IPOs historically allowed the founders and the entrepreneurs who built these companies — at tremendous cost of time, personal financial sacrifice and effort — to keep a nice equity stake in the business
if they so wished. Fast forward to 2011: a financing on Wall Street of less than $50 million is unattainable due to legal and accounting fees required to meet increased regulations and reporting requirements. Due to the cost of going and remaining public, Wall Street’s doors on small business financing are closed.
Distinguished Professor of Law Stephen Bainbridge of the UCLA Law School stated earlier this year in his blog that:
“SOX-related costs do not scale well. As a result, the costs tend to be proportionately higher for smaller firms. Sarbanes-Oxley thus has become a barrier to entry protecting large entrenched firms.”
In March of 2011 CFO Magazine reported that:
“At the end of February, there were 5,091 companies listed on major U.S. exchanges, a 2% drop from 5,179 companies at the end of 2009 and a 42% decline from the peak of 8,823 in 1997.”
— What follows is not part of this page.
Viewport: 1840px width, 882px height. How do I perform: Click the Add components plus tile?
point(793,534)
This void caused by regulation, placed venture capital and private equity in the driver’s seat, and what’s worse, they know it! Private Equity and VC Firms have filled only a portion of the void for small business growth capital that Investment Banks used to provide. They are one of the few and main sources of capital today for small companies that cannot get the growth capital from traditional banks.
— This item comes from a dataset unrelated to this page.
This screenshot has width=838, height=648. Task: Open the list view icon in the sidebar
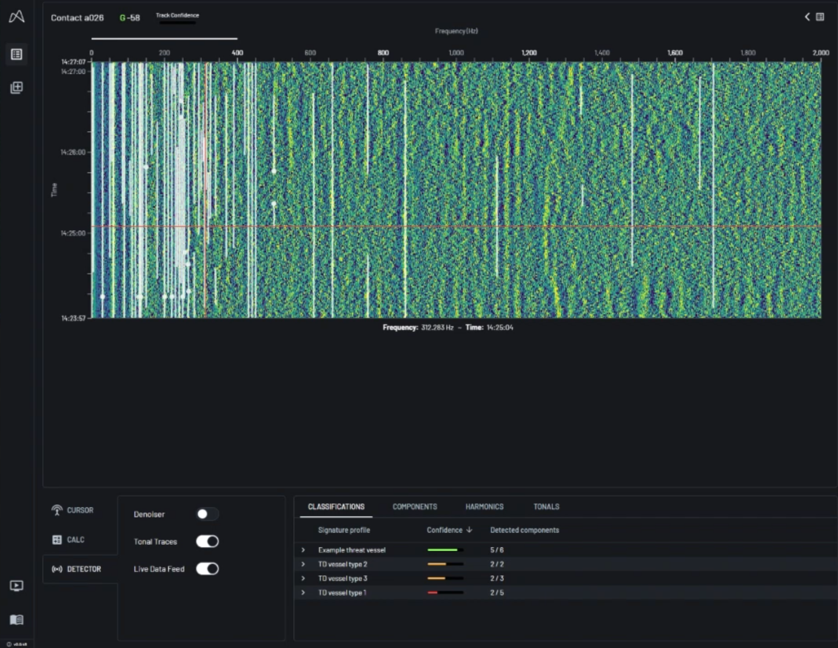[x=16, y=55]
The current situation goes something like this: Ernie Entrepreneur, who has a world-beater idea for a new solar cell design needs $15 million dollars to begin production and distribution of his patented new device. Ernie has put in seven years of his life and all of his energy into this project, along with a few
angel investors who have put over a $1 million dollars total into this venture. Now that it is time to take
this product to market – there really is no access to Wall Street through an IPO, as the amount required to raise just really does not justify financially (in the Investment’s Banker’s mind) their time or energy. Ernie’s regional bank wants 50% down and will only loan on hard assets, so he would have to somehow produce more than $7.5 million in equity, which is non-attainable. So Ernie presents his idea to a Smart Money VC firm (could also be Smart Money Private Equity) that loves the idea…but HERE is the catch – they will gladly fund Ernie’s concept as long as he gives up 70 – 80% of his equity in the deal.
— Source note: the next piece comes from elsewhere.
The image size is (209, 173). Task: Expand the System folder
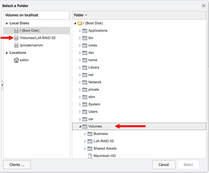pos(80,104)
Now Ernie will get paid a salary and to be fair, if he works REALLY hard over the next five years, he and the original founders, back when it was a startup, MIGHT get a combined extra 5-10% (but if thebusiness is successful there will be further diluted by an options pool demanded by the VC firm for future employees). However, their equity dividends will be net of all monies and interest that has been repaid to the VC lender, plus all VC management oversight fees and expenses. This effectively makes the hard driving entrepreneur, who raised the company from nothing, into not much more than an employee with options and very little dividend income. Compare that to Bill Gates and Paul Allen, who after their 1986 Microsoft IPO, STILL OWNED 70% of the company – where would their drive and passion have been had they been offered the current going rate in equity?
I firmly believe that this current model creates employees out of visionaries and stifles the creative energy and entrepreneurial drive that’s needed to build great companies! The long-term effect is not that entrepreneurs won’t exist any longer; it’s that they won’t be in the United States! Entrepreneurs and innovation are going to follow the capital and the environments susceptible to creating business.